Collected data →
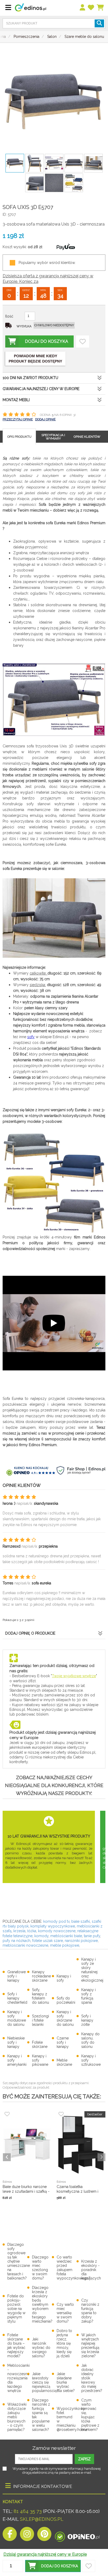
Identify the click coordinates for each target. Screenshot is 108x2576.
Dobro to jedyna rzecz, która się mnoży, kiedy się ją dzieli (64, 2343)
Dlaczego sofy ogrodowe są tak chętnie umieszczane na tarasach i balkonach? (18, 2261)
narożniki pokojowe (81, 1941)
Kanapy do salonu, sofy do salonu (90, 2040)
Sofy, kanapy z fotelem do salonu (40, 1996)
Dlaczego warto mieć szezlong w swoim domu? (40, 2267)
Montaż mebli (16, 400)
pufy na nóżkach (16, 1941)
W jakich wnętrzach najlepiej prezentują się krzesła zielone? (90, 2345)
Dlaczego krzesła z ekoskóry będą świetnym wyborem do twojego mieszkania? (42, 2304)
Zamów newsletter (54, 2448)
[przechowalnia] (91, 7)
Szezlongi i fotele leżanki (40, 2020)
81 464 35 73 (28, 2511)
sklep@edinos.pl (41, 2519)
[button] (53, 2566)
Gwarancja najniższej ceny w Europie (41, 389)
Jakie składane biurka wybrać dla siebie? (66, 2382)
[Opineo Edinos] (77, 2535)
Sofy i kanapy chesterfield (17, 1998)
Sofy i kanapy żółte (87, 2020)
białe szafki (80, 1921)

PROBLEM DETAILS → Could you reproduce, exactly as written, the lines running from the one with "Dlaczego warto mieć" to the end of the entries above?

RESULT OF THE TASK →
Dlaczego warto mieć szezlong w swoim domu? (40, 2267)
Montaż mebli (16, 400)
pufy na nóżkach (16, 1941)
W jakich wnętrzach najlepiej prezentują się krzesła zielone? (90, 2345)
Dlaczego krzesła z ekoskóry będą świetnym wyborem do twojego mieszkania? (42, 2304)
Zamów newsletter (54, 2448)
[przechowalnia] (91, 7)
Szezlongi i fotele leżanki (40, 2020)
81 464 35 73 (28, 2511)
sklep@edinos.pl (41, 2519)
[button] (53, 2566)
Gwarancja najniższej ceny w Europie (41, 389)
Jakie składane biurka wybrać dla siebie? (66, 2382)
[Opineo Edinos] (77, 2535)
Sofy i kanapy chesterfield (17, 1998)
Sofy i kanapy żółte (87, 2020)
białe szafki (80, 1921)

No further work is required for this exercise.